• _Directive 1_: Reproduce the plasma burn-in discussion word for word.

• _Supplied passage_:
I'll happily be wrong, but I'm thinking off is just as good as having the pixel show something else.
God I'm glad I saw this, NO, do not do that. Burn-in DVDs are DVDs made to run at abnormal settings on a plasma to age the pixels quickly and evenly during their most vulnerable phase. You do this only during the first 100-150 hours of the TV's life, after which point it is more difficult to damage the phosphors.
The pixel scrubber thing is something that removes IMAGE RETENTION, which is the temporary ghost of a previous image that appears as the phosphors heat up. Burn-in is when image retention is bad enough that it becomes permanent, at which point no pixel scrubber thing on the planet is going to help you.
What you're suggesting Penguin will work, but if these are older plasmas it may not matter and I would just go ahead and schedule that to run daily. Also, thinking more on it, if you can lower the brightness of the static elements that would be a good thing. For an example of this, fire up PixelJunk Monsters on the PS3. The game maintains a banner at the bottom of the screen with their logo in the center (which is a bright white box with some shit in it). The game has an image retention setting that as far as I can tell does nothing except reduce that box's brightness by about 33-50%. That's because if the hot white box isn't displayed the dimmer box is much less likely to burn-in.
PSN: TheScrublet
Whoop. My bad.
Still got burn-in on the radar, health, etc.
In your case, you probably want the banner background to be relatively dark, and you want to make sure the client is aware of this problem so they don't come to you in a year and say "you wrecked our TV." In general you just want to keep a good rotation on the TV, and anything that's static you want to be relatively dark. And you might want to program it to move. Say the clock is always in the top left. Perhaps shift it 5 pixels each time the image changes, or every 5 minutes.

• _Data shown_:
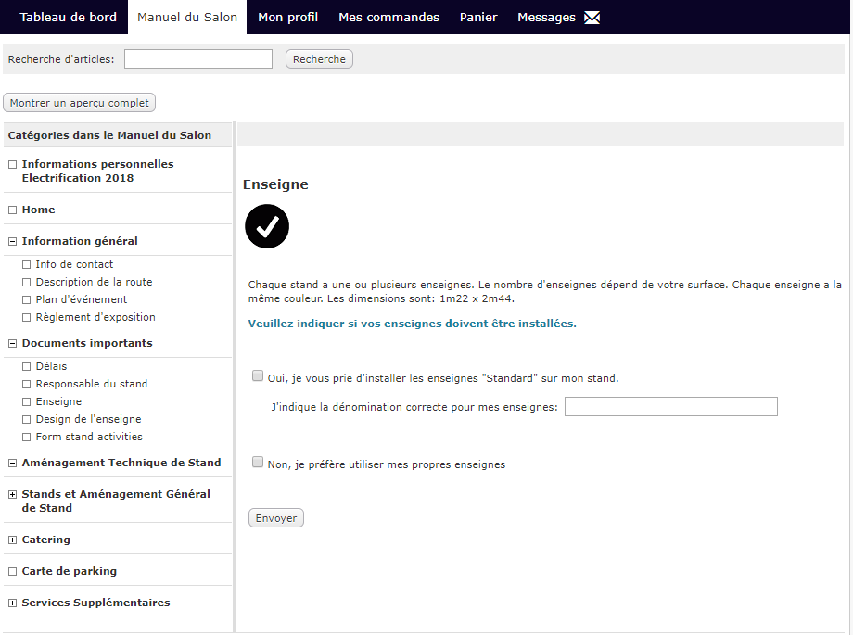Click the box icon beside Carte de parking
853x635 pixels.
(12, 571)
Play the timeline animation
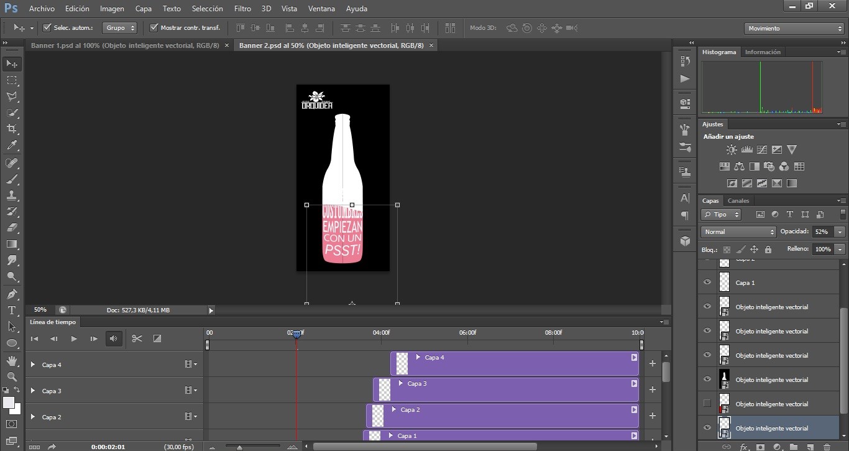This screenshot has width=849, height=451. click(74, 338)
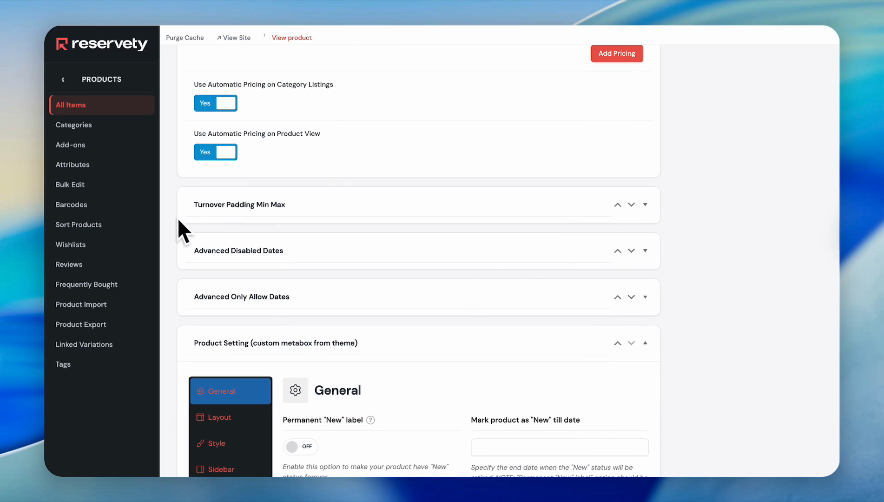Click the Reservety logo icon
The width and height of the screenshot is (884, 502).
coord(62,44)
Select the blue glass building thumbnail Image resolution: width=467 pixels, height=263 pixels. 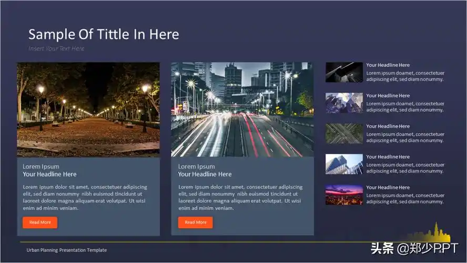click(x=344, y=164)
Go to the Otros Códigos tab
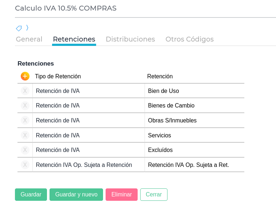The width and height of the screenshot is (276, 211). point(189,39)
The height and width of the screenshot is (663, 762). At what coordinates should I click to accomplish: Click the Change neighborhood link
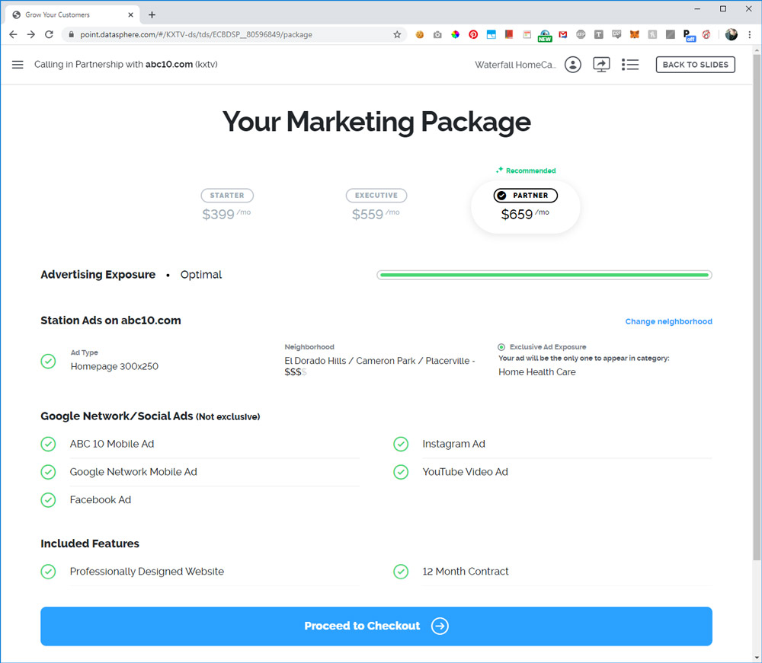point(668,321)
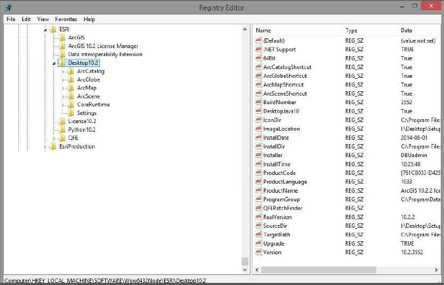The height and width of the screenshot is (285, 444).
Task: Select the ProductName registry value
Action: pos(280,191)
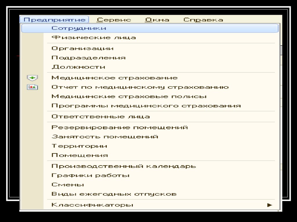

* * *

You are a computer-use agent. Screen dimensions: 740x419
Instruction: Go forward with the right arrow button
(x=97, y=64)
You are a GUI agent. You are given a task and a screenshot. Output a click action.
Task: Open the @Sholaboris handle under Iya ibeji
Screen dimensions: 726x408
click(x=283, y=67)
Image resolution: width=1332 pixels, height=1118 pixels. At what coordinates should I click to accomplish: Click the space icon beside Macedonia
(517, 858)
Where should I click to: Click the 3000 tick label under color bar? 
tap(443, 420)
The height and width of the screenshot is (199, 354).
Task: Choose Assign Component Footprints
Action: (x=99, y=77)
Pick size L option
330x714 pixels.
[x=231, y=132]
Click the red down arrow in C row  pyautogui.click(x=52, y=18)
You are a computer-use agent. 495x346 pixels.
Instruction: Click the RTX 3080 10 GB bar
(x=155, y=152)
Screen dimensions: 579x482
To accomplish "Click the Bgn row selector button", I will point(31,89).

• _Directive 2_: Rewrite the entries in the part that opens with the line containing "Pick size L option" and closes with the line containing "I will point(31,89).", keeping the requests, and scale every coordinate in the answers by 1.05, rounding to whole numbers with halves going up. Output only those lines.

• _Response 1_:
I'll happily be wrong, but I'm thinking off is just as good as having the pixel show something else.
God I'm glad I saw this, NO, do not do that. Burn-in DVDs are DVDs made to run at abnormal settings on a plasma to age the pixels quickly and evenly during their most vulnerable phase. You do this only during the first 100-150 hours of the TV's life, after which point it is more difficult to damage the phosphors.
The pixel scrubber thing is something that removes IMAGE RETENTION, which is the temporary ghost of a previous image that appears as the phosphors heat up. Burn-in is when image retention is bad enough that it becomes permanent, at which point no pixel scrubber thing on the planet is going to help you.
What you're suggesting Penguin will work, but if these are older plasmas it may not matter and I would just go ahead and schedule that to run daily. Also, thinking more on it, if you can lower the brightness of the static elements that would be a good thing. For an example of this, fire up PixelJunk Monsters on the PS3. The game maintains a banner at the bottom of the screen with their logo in the center (which is a bright white box with some shit in it). The game has an image retention setting that as far as I can tell does nothing except reduce that box's brightness by about 33-50%. That's because if the hot white box isn't displayed the dimmer box is much less likely to burn-in.
PSN: TheScrublet
Whoop. My bad.
Still got burn-in on the radar, health, etc.
In your case, you probably want the banner background to be relatively dark, and you want to make sure the client is aware of this problem so they don't come to you in a year and say "you wrecked our TV." In general you just want to keep a good rotation on the TV, and anything that's static you want to be relatively dark. And you might want to program it to move. Say the clock is always in the top left. Perhaps shift it 5 pixels each time the image changes, or every 5 minutes.

• _Response 2_:
Pick size L option
330x714 pixels.
[x=243, y=139]
Click the red down arrow in C row  pyautogui.click(x=55, y=19)
You are a computer-use agent. 495x346 pixels.
Instruction: Click the RTX 3080 10 GB bar
(x=163, y=160)
Screen dimensions: 579x482
To accomplish "Click the Bgn row selector button", I will point(33,93).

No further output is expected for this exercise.